Simple Number Theory Question Lets say I have number in decimal form to the ten-thousands place $$p=0.abcd$$ and another number $$q=0.xyz$$ to the hundredth place. $$a.b,c,d,x,y,z$$ are all integers from 0 to 9, inclusive, except for z & d which can only range from 1 to 9, inclusive. If I want to know exactly where the decimal will lie in the multiplication of $$p*q$$ is there a formula I can employ?
Right now every time I multiply two decimals, I multiply $$abcd$$ and $$xyz$$ and then move the decimal point by the sum of number places d&z are away(so 7 moves to the eft). But this is all conditioned on the size of the number abcd*xyz yields. Is there a formula that can standardize this?

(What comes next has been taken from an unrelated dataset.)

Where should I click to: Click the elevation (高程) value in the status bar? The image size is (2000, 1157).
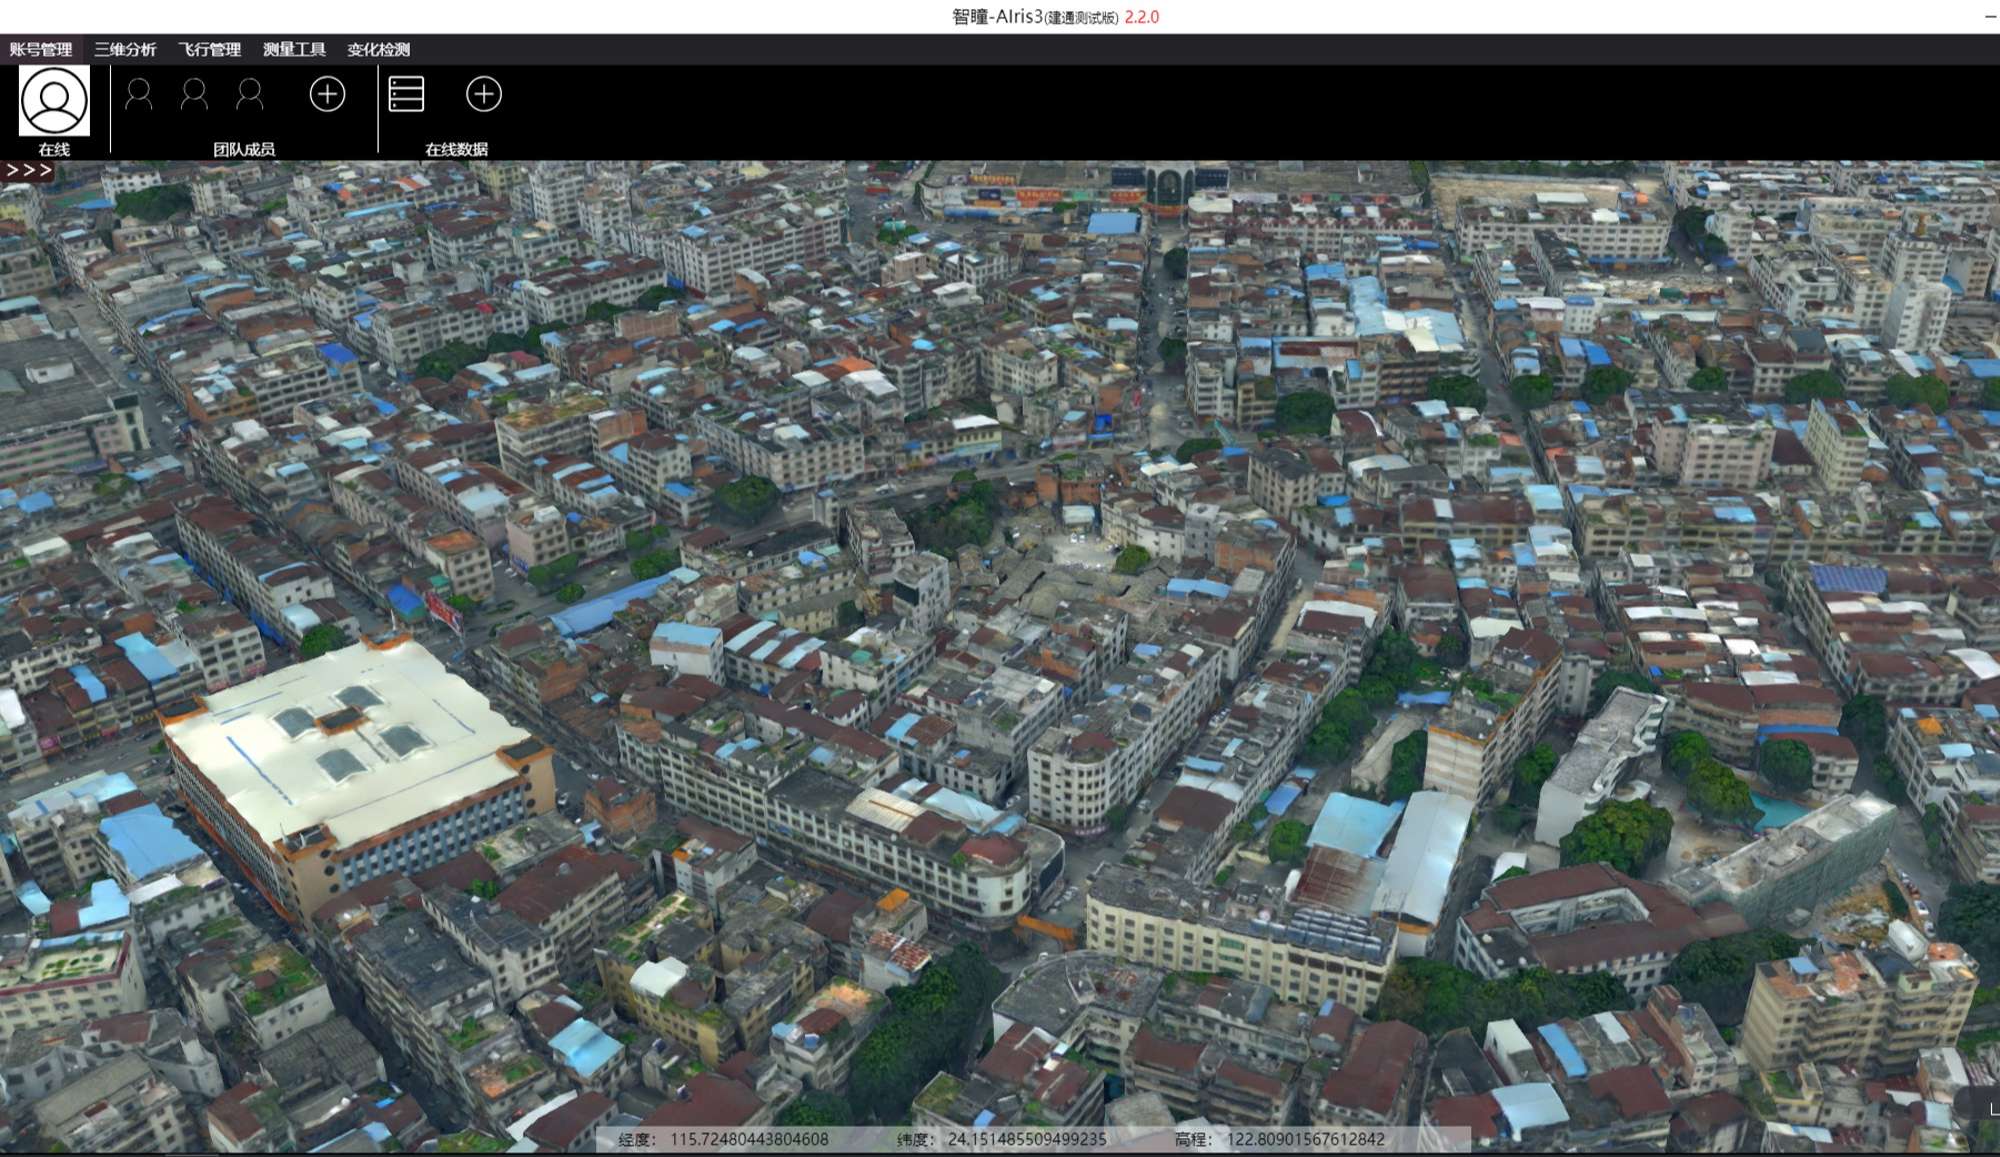click(1305, 1139)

 A: $p = 0.abcd = abcd \times 10^{-4}$
$q = 0.xyz = xyz \times 10^{-3}$   
$pq = abcd \times xyz \times 10^{-7}$
So you'd always want to move it by 7 placed, regardless of how many digits $abcd\times xyz$ has.
You can see how to 'standardize this', but using the $10^{-n}$ to understand the decimal, as compared to integers.
A: You can write
$$
p=\frac{abcd}{10000},\qquad q=\frac{xyz}{1000}
$$
so
$$
pq=\frac{abcd\cdot xyz}{10000000}
$$
and the only cases where this eventually has less than seven decimal digits (after discarding trailing zeros) is when the product at the numerator ends with $0$, which is the case when either $d$ is $5$ and $z$ is even (or the other way around).
In fact a product of numbers not divisible by $10$ is divisible by $10$ if and only if one of them is divisible by $5$ and the other one by $2$. So take the maximum exponent $m$ by which one is divisible by $5$, the maximum exponent $n$ by which the other is divisible by $2$; set $k=\min\{m,n\}$; then exactly $k$ trailing zeros will appear in the product.
This phenomenon can never appear when the number base is prime, for example in binary arithmetic.